Your instructions: Reproduce precisely the lines of the listing below, starting with the line that contains "Select the PLATINUM column header" and stopping after the line that contains "Open the QuickSight_Federation"; include nothing else.

Data under study:
+ + + + +

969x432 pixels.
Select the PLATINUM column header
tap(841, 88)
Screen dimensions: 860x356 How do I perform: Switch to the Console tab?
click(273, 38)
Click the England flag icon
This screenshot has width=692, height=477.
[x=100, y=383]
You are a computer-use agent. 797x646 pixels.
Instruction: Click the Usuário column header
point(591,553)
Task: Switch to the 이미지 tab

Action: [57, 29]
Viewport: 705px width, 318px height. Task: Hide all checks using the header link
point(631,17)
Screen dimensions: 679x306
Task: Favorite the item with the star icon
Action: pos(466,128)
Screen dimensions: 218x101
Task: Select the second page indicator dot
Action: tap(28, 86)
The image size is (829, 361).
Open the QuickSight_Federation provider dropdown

+ + + + +

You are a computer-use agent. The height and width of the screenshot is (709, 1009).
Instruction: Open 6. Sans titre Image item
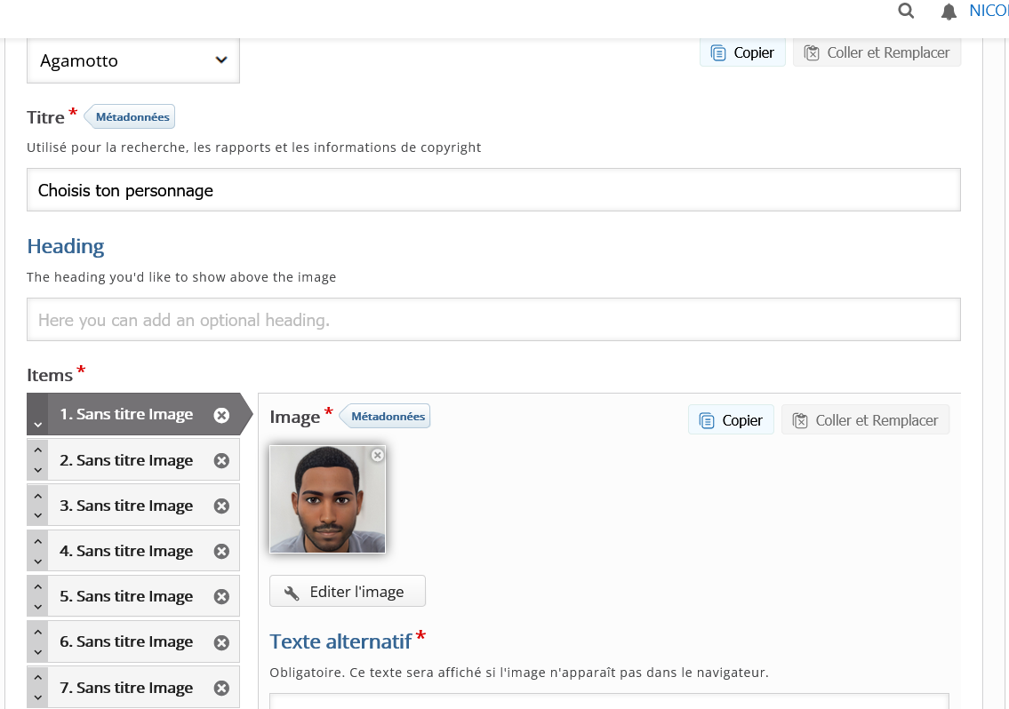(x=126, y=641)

+ + + + +

Your solution:
Select the PLATINUM column header
tap(841, 88)
Screen dimensions: 860x356 How do I perform: Switch to the Console tab?
click(273, 38)
Click the England flag icon
This screenshot has width=692, height=477.
[x=100, y=383]
You are a computer-use agent. 797x646 pixels.
Instruction: Click the Usuário column header
point(591,553)
Task: Switch to the 이미지 tab

Action: [57, 29]
Viewport: 705px width, 318px height. Task: Hide all checks using the header link
point(631,17)
Screen dimensions: 679x306
Task: Favorite the item with the star icon
Action: pos(466,128)
Screen dimensions: 218x101
Task: Select the second page indicator dot
Action: tap(28, 86)
The image size is (829, 361).
Open the QuickSight_Federation provider dropdown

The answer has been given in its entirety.